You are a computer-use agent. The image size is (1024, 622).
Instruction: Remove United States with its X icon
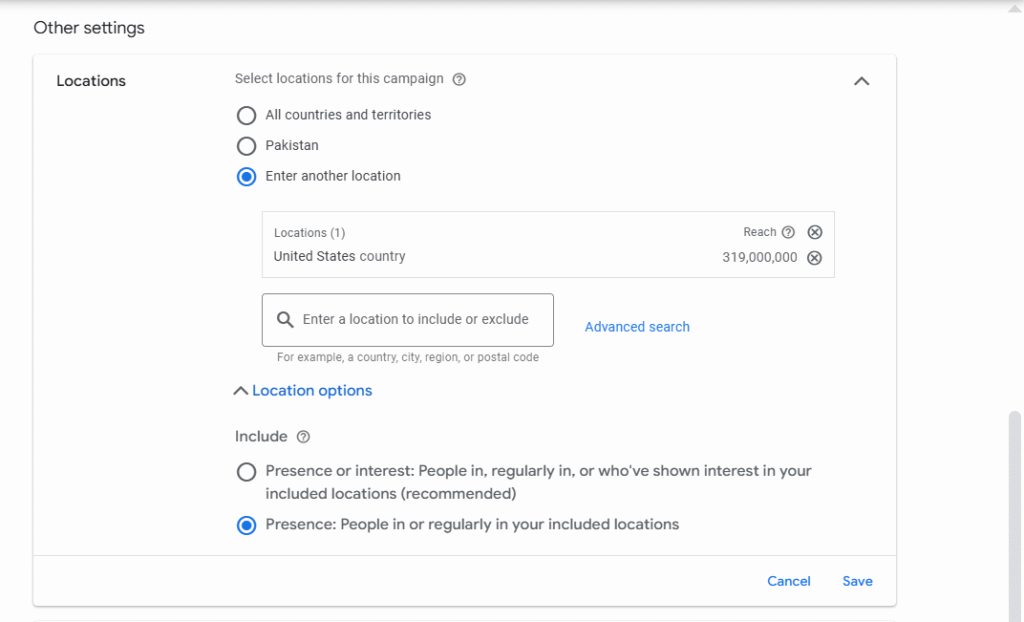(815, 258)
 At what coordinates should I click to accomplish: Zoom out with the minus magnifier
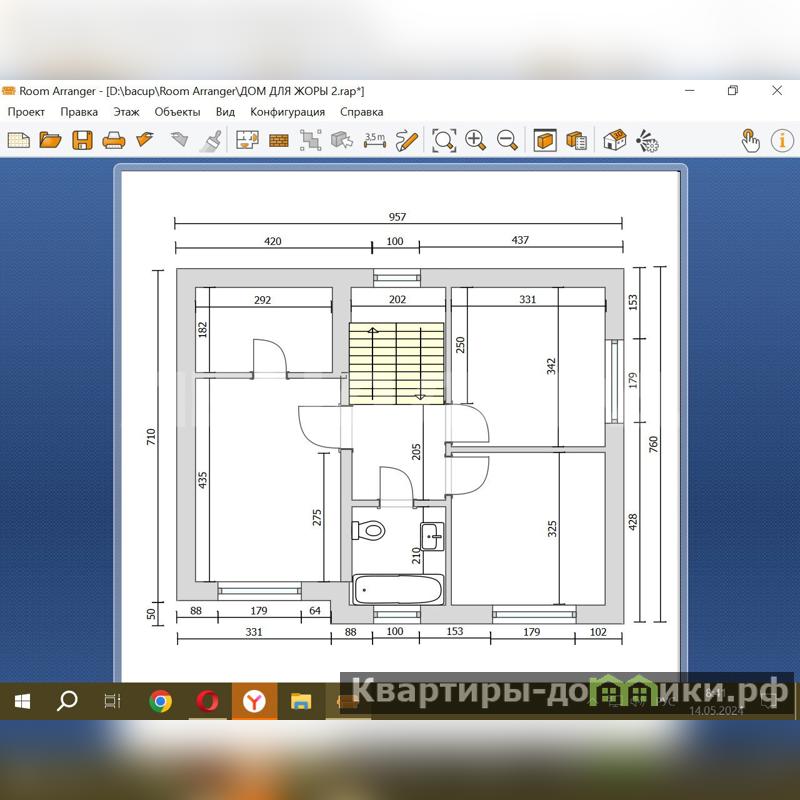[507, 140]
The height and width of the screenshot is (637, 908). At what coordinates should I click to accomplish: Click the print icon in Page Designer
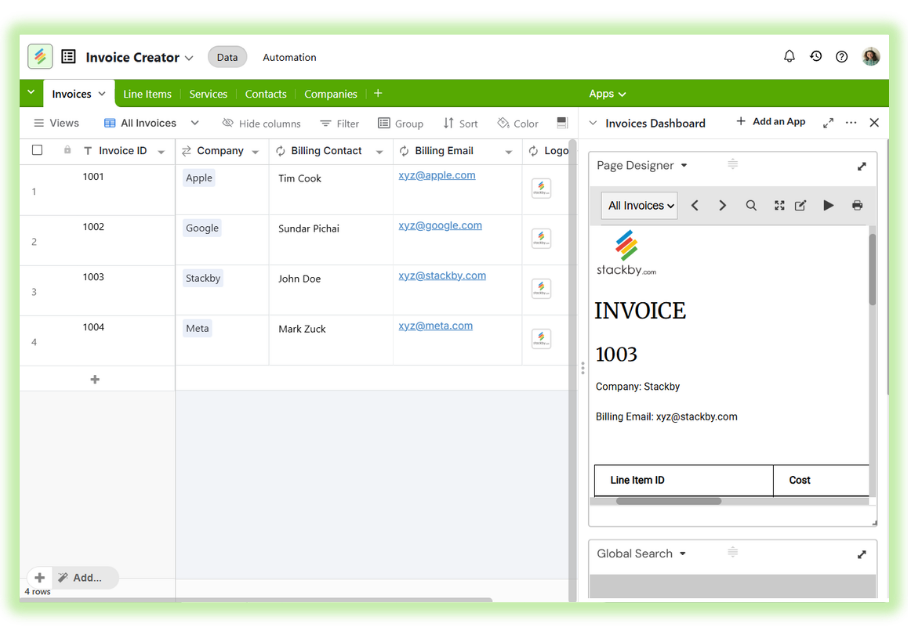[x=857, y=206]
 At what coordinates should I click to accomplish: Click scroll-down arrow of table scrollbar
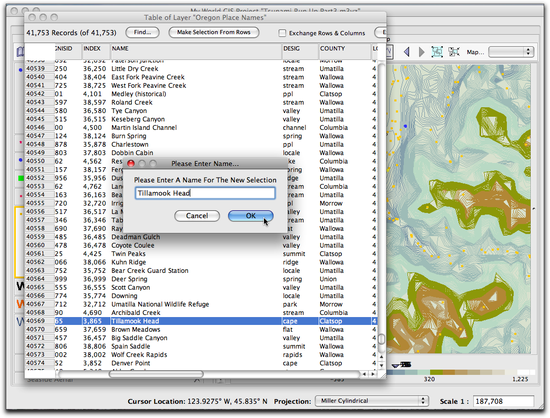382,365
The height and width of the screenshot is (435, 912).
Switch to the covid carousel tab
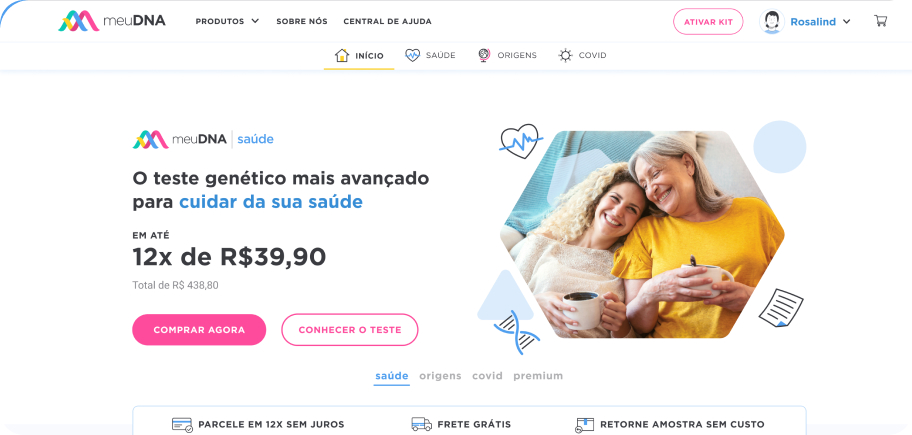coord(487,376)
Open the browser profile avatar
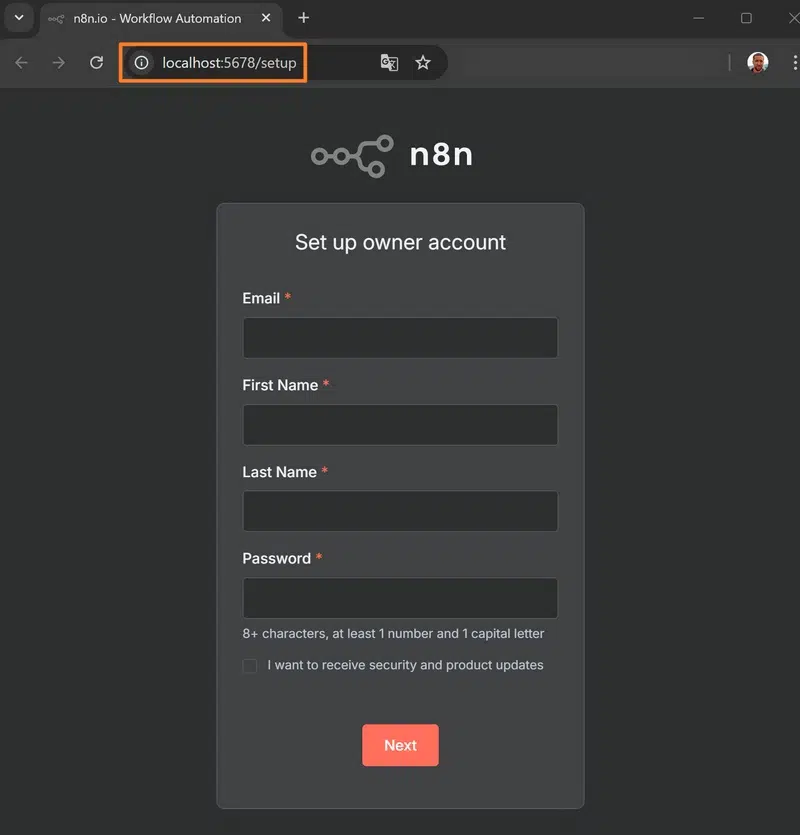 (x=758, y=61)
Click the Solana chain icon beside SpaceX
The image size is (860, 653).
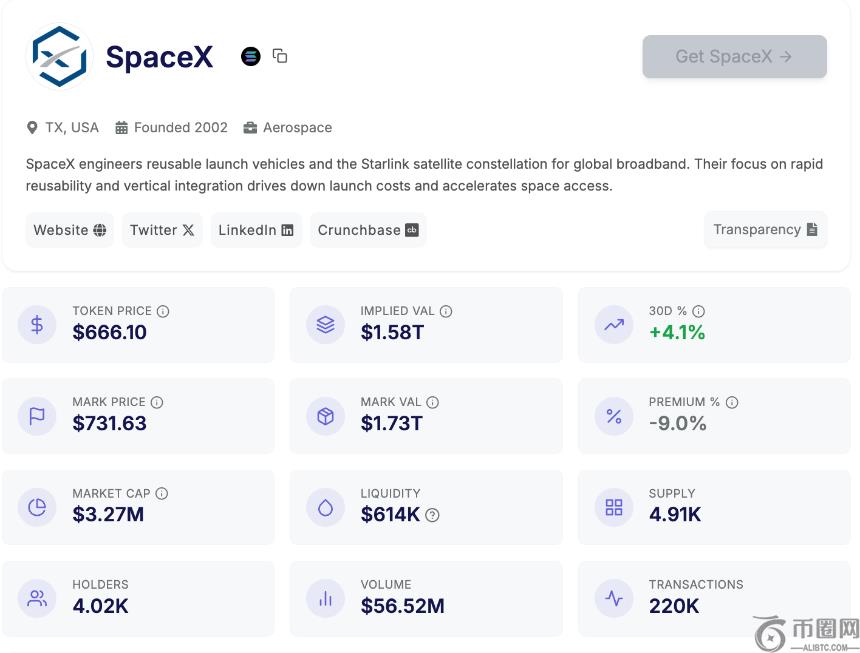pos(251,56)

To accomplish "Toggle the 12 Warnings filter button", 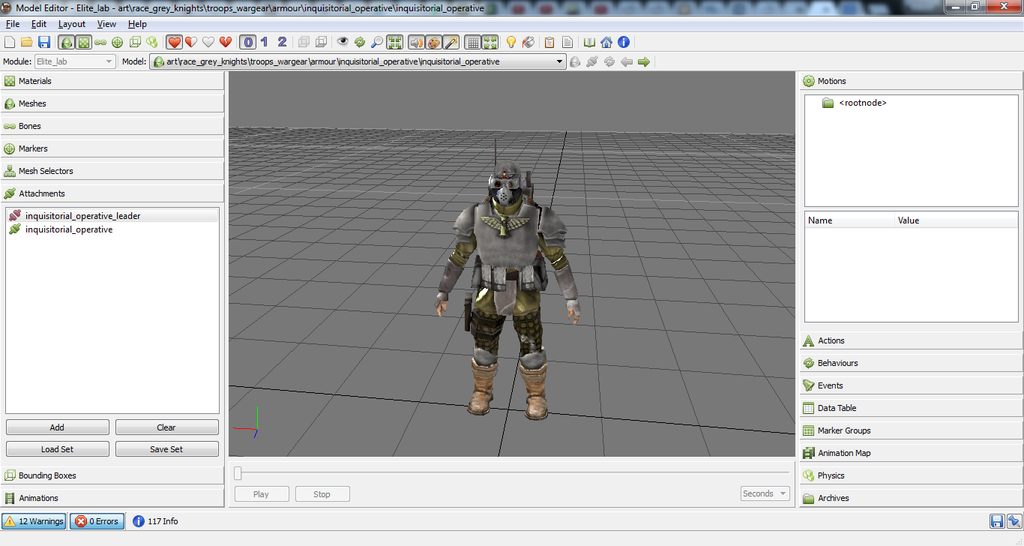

--

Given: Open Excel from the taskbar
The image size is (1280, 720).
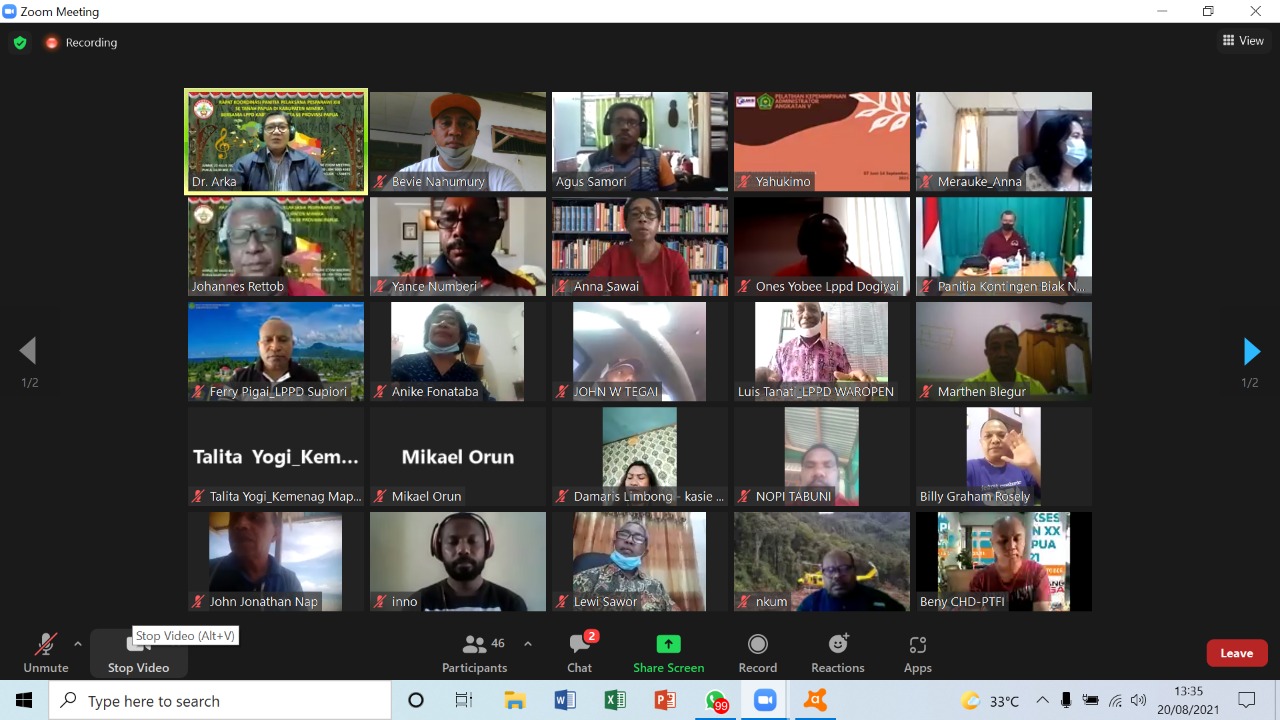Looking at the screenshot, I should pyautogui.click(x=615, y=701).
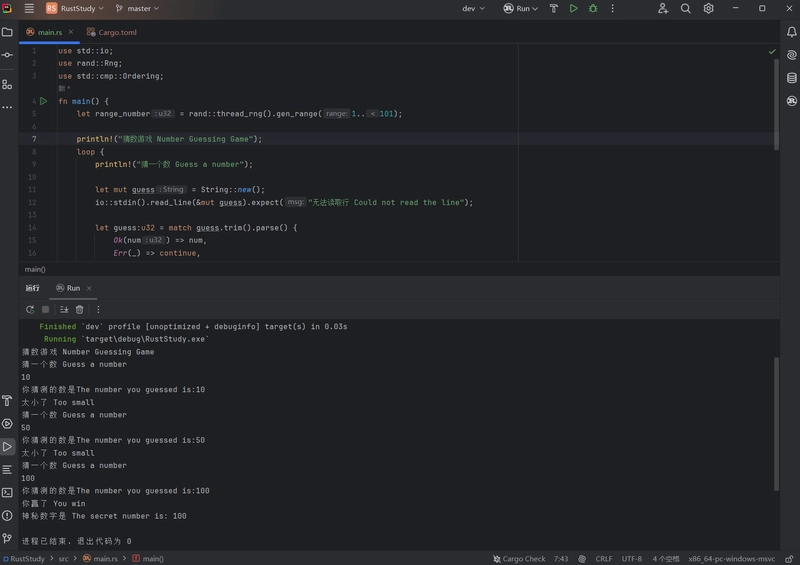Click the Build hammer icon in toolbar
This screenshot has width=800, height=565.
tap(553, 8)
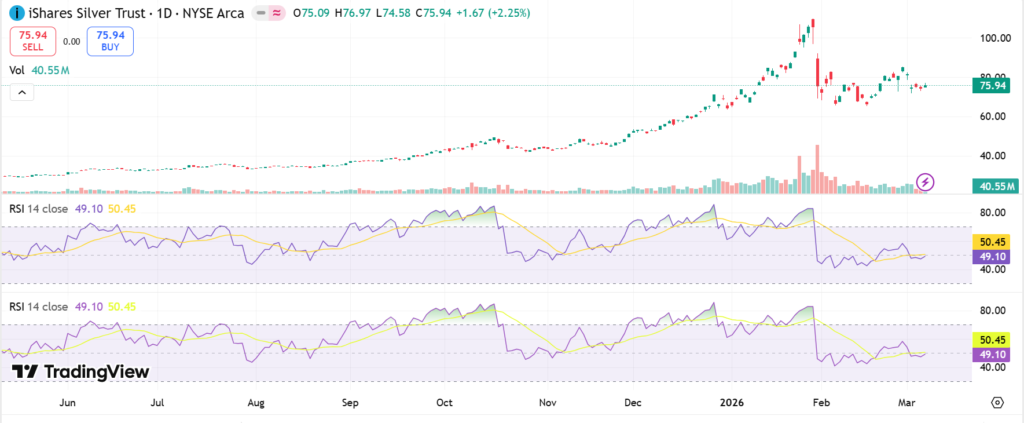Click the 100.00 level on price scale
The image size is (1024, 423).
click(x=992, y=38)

* _What the task requires_: Leaving out each picture, repeat exactly the lines above from the one that contains "The height and width of the screenshot is (637, 908)." through the one that contains "the 12 Warnings".

* _Answer to this problem_:
The height and width of the screenshot is (637, 908). At what coordinates should I click to accomplish: Click the print icon in Page Designer
[x=857, y=206]
 At what coordinates should I click to accomplish: Click scroll-down arrow of table scrollbar
382,365
The height and width of the screenshot is (435, 912).
Switch to the covid carousel tab
coord(487,376)
Open the browser profile avatar
 (x=758, y=61)
Click the Solana chain icon beside SpaceX
The image size is (860, 653).
pos(251,56)

To accomplish "Toggle the 12 Warnings filter button", 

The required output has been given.